Per ottenere questo risultato, Tonegawa e i suoi compagni di laboratorio hanno creato un topo geneticamente ingegnerizzato in modo da esprimere una particolare proteina (ChR2) esclusivamente nelle cellule dell’ippocampo coinvolte nei processi mnemonici. Così facendo, Tonegawa ha potuto porre un “marchio” per contraddistinguere le cellule coinvolte in un particolare engramma (sostanzialmente, un ricordo). Poiché la proteina ChR2 è fotosensibile, i ricercatori hanno potuto sfruttare una tecnica chiamata optogenetica per attivare un determinato ricordo in un secondo momento.

Ok, Deotto, basta con i paroloni. Come diavolo hanno fatto a impiantare un falso ricordo nel cervello del topo? 

Ora ci arrivo. L’esperimento di Tonegawa era in realtà piuttosto schematico: in una prima fase il topo veniva piazzato all’interno di un particolare ambiente che chiameremo camera A (immaginiamola come una scatola blu), il topo in quell’occasione ha sviluppato ricordi relativi a quella specifica esperienza (esprimendo nel contempo la proteina ChR2). In una seconda fase, il topo è stato spostato in un secondo ambiente che chiameremo camera B (una scatola rossa il cui pavimento era costituito da una griglia elettrificata). Qui, un attimo prima di attivare la griglia elettrica, e quindi indurre nel topo un trauma fisico e un conseguente ricordo, utilizzando una fibra ottica impiantata nel cervello del ratto il team ha attivato la proteina ChR2 inducendo nel ratto il ricordo della prima stanza, quella blu e sicura. Risultato: quando poi il topo è stato fatto calmare e riportato nella prima camera, si è subito paralizzato, manifestato i chiari segni di un ricordo traumatico legato alla camera A, come se nella sua testa avesse associato il trauma della griglia elettrica alla permanenza nella prima stanza.

In sostanza, il team di Tonegawa è riuscito a indurre il topo a sviluppare un falso ricordo relativo a un’esperienza mai vissuta.

Questo genere di esperimenti dimostra quanto il processo mnemonico sia in realtà un processo di ricostruzione.spiega Steve Ramirez, uno degli autori dello studio “Un ricordo non è una copia carbone, quanto piuttosto una ricostruzione del mondo che abbiamo esperito. La nostra speranza è che, offrendo una spiegazione neurale che spieghi i falsi ricordi potrebbero essere generati, alla fine saremo in grado di utilizzare questo tipo di conoscenza, per dire, in un’aula di Tribunale, per dimostrare quanto poco affidabile possa essere al testimonianza di un testimone oculare.

Più che un primo passo verso l’impianto di ricordi artificiali (a la Total Recall , per intenderci), l’esperimento condotto da Tonegawa è piuttosto una dimostrazione di quanto labili siano i confini che delimitano i nostri ricordi. Questo tuttavia non significa che la tecnica sviluppata dal Premio Nobel rimarrà una curiosità da libro di testo.

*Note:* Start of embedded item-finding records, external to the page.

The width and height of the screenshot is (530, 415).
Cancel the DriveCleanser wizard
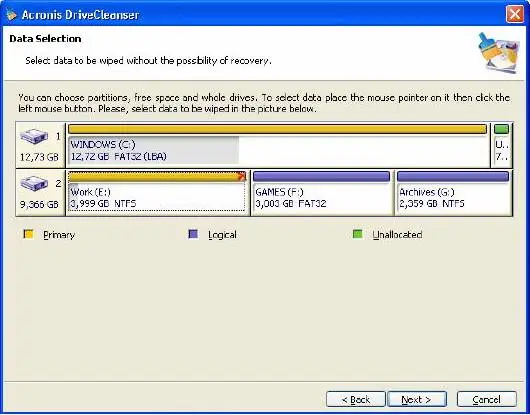[x=487, y=399]
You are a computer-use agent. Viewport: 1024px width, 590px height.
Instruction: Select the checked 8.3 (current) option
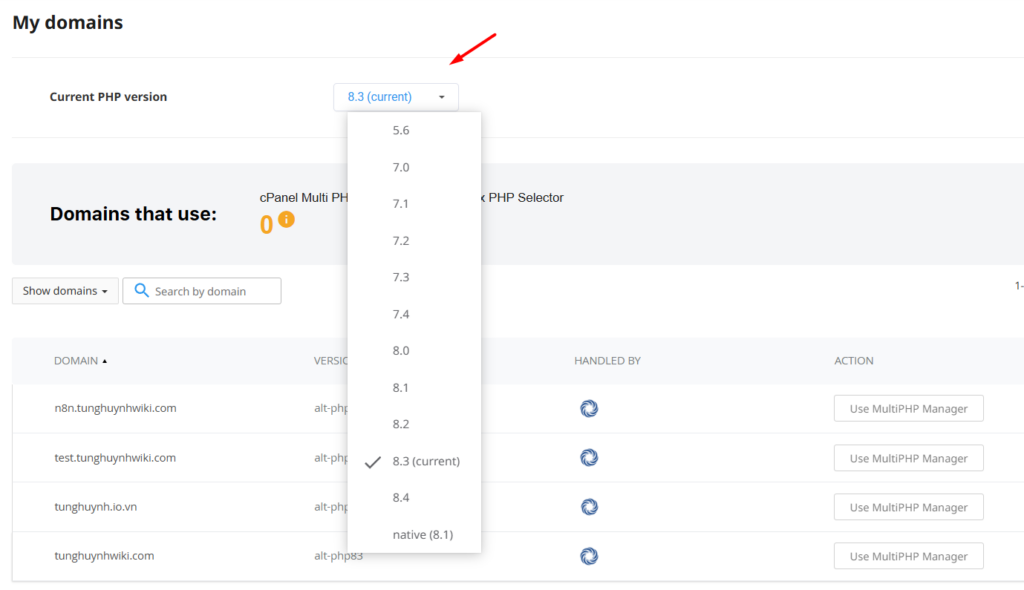pyautogui.click(x=425, y=461)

L’obiettivo ultimo di Tonegawa e dei suoi colleghi è quello di sfruttare questo tipo di conoscenza per imparare a “editare” la memoria umana a fini terapeutici.

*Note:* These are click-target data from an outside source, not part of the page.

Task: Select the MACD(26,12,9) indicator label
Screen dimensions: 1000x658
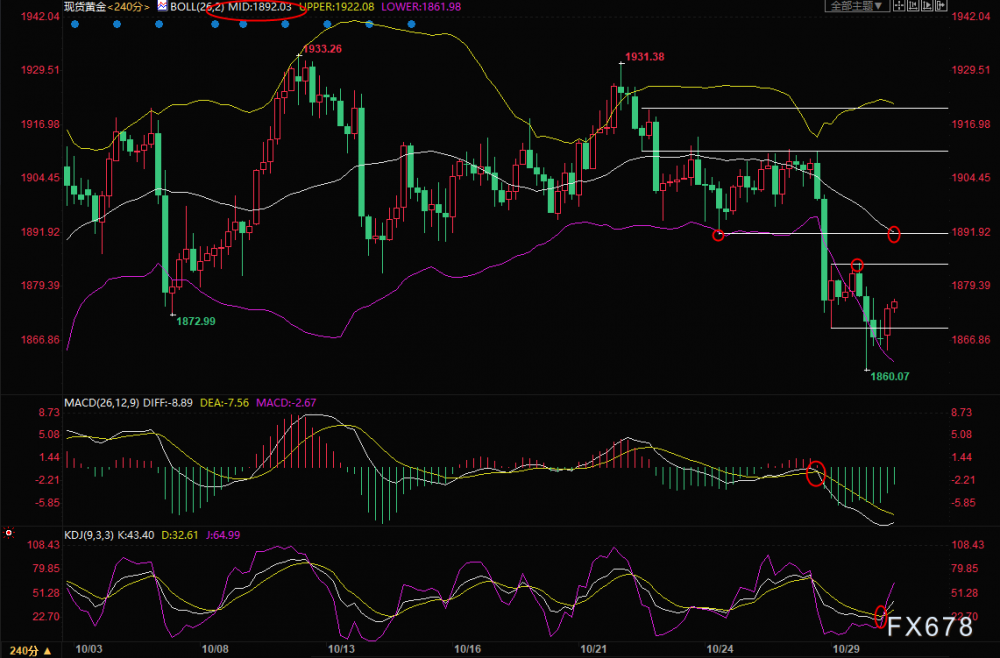Action: click(x=102, y=403)
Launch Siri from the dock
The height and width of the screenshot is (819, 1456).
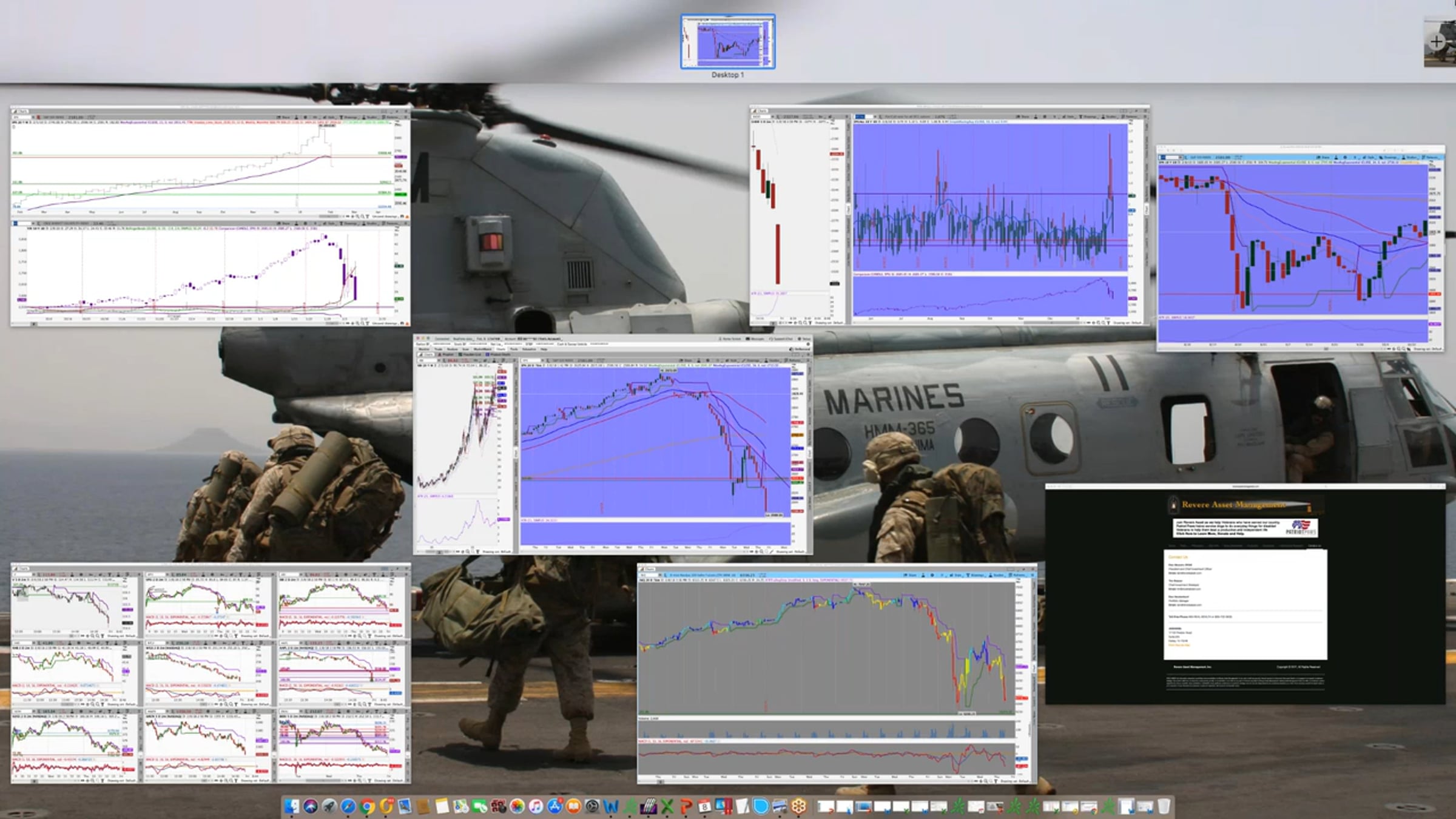[311, 806]
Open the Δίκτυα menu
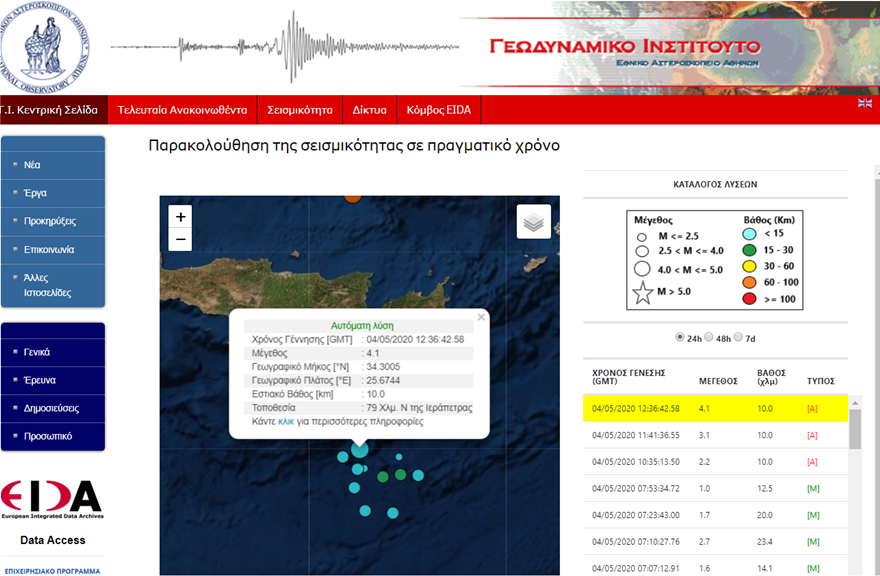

L’esperimento sul topo è infatti un fondamentale passo nello studio dei delicati processi che portano alla formazione dei ricordi, e allo stesso tempo apre il passaggio a una serie di nuove possibilità per il trattamento di disturbi cognitivi e psicologici.

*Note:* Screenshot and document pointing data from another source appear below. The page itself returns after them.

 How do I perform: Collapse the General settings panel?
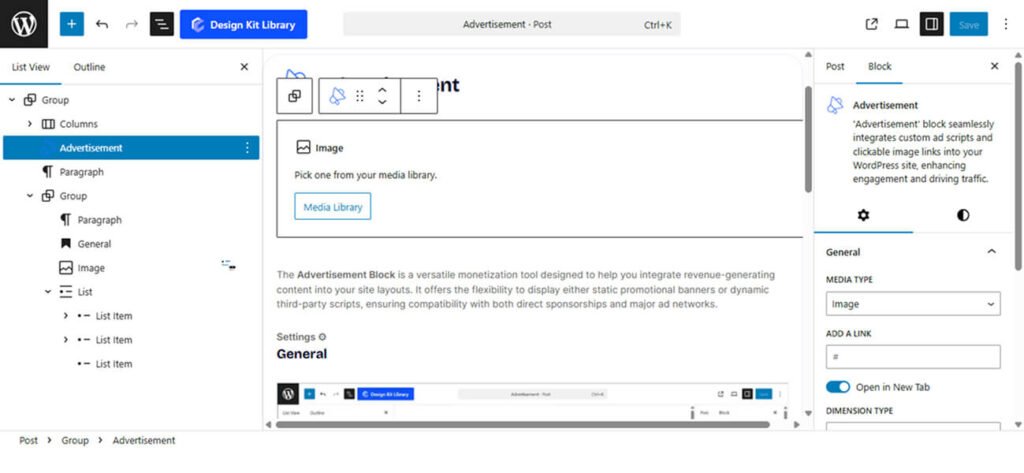991,252
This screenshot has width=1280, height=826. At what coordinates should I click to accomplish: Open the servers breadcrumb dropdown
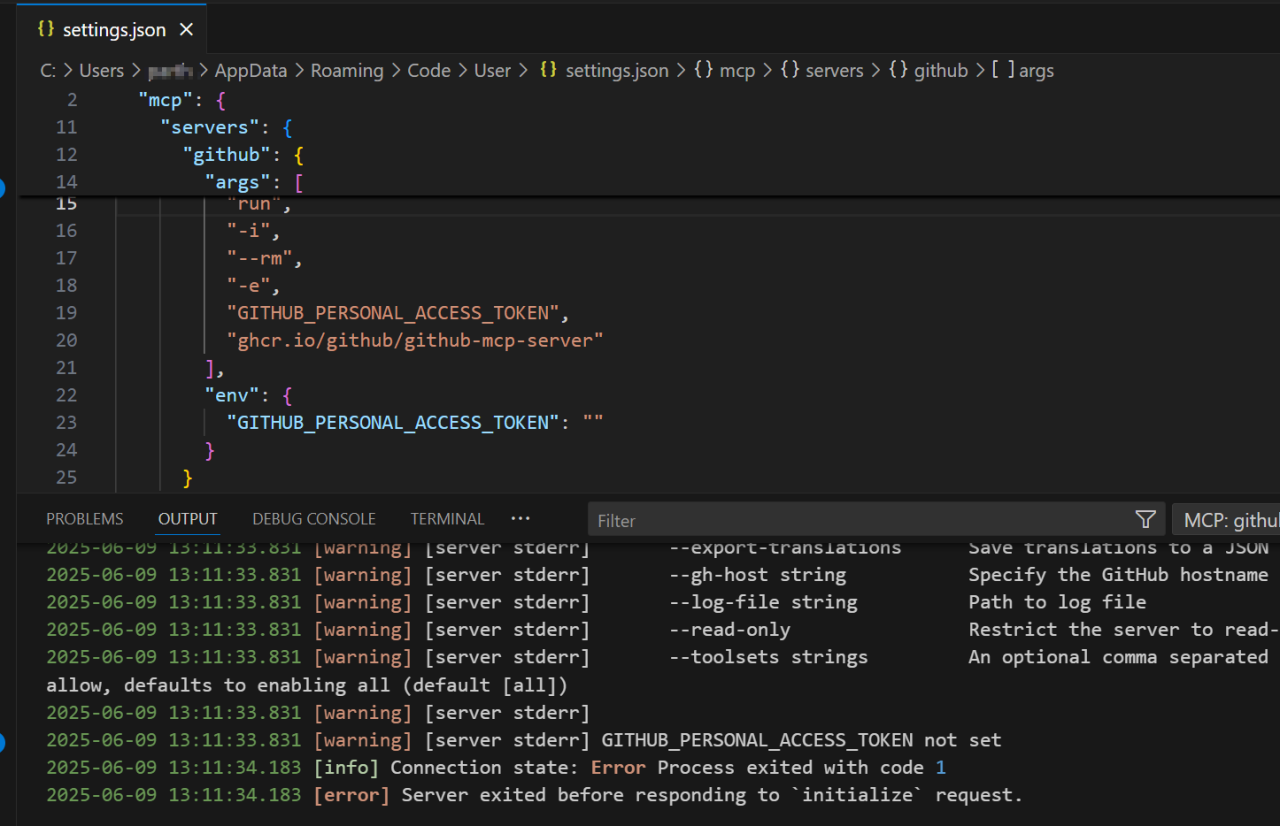(835, 70)
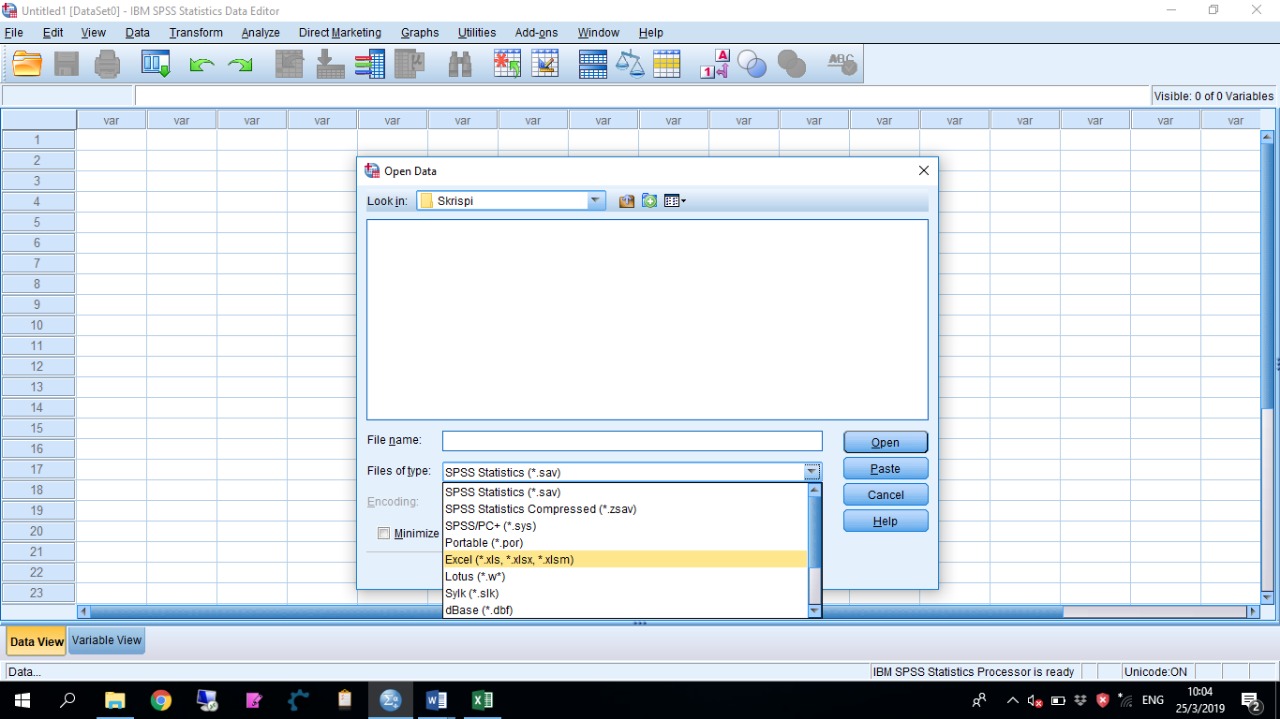Image resolution: width=1280 pixels, height=719 pixels.
Task: Click the Spell Check toolbar icon
Action: pos(841,63)
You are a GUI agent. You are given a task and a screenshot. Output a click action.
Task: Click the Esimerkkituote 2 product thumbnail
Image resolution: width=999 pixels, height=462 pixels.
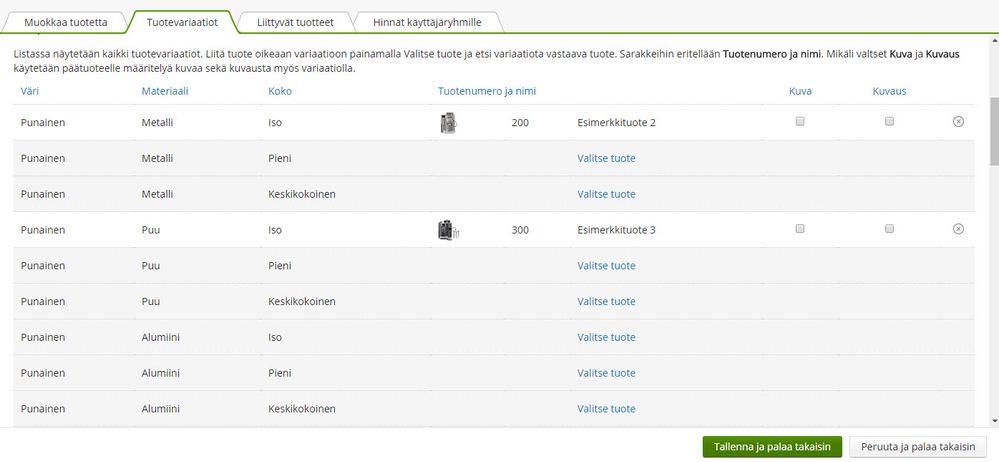tap(447, 122)
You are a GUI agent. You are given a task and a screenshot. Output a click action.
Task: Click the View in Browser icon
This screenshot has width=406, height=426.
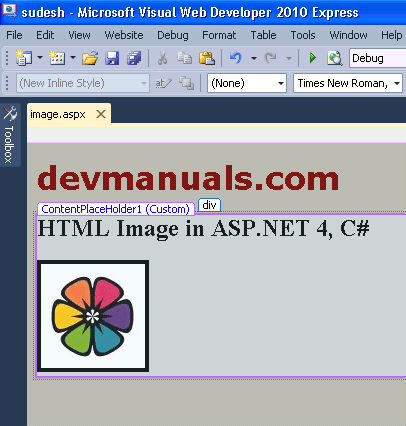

Quello che vogliamo non è impiantare o ‘generare’ esperienze fasulle nella mente umana” spiega Tonegawa “quanto piuttosto sviluppare metodi per ridurre le anomalie cognitive associate con disturbi psichiatrici, come ad esempio le illusioni sperimentate dai pazienti affetti da schizofrenia.”

Ma il ventaglio di potenziali applicazioni è assai più vasto. Partendo dalle scoperte di Tonegawa, si potrebbe ipotizzare di trattare alcuni casi di depressionecronica legati all’incapacità di un soggetto di associare sentimenti positivi con determinati ricordi, o casi di ansietà imputabili alla manifestazione intrusiva di ricordi negativi. C’è poi chi ipotizza di utilizzare simili tecniche optogenetiche per aiutare persone affette da traumi a ricostruire determinati ricordi, o quelle affette da deficit mnemonici ad consolidare quelli esistenti.

Prima di lasciar correre l’immaginazione, però, sappiate che la strada da fare è ancora lunga (il cervello di un essere umano non è esattamente identico a quello di un topo). Perciò toglietevi dalla testa l'idea di rapire un ricco figlio di papà per impiantargli nella testa un ricordo fasullo a fini di lucro . Almeno per qualche anno.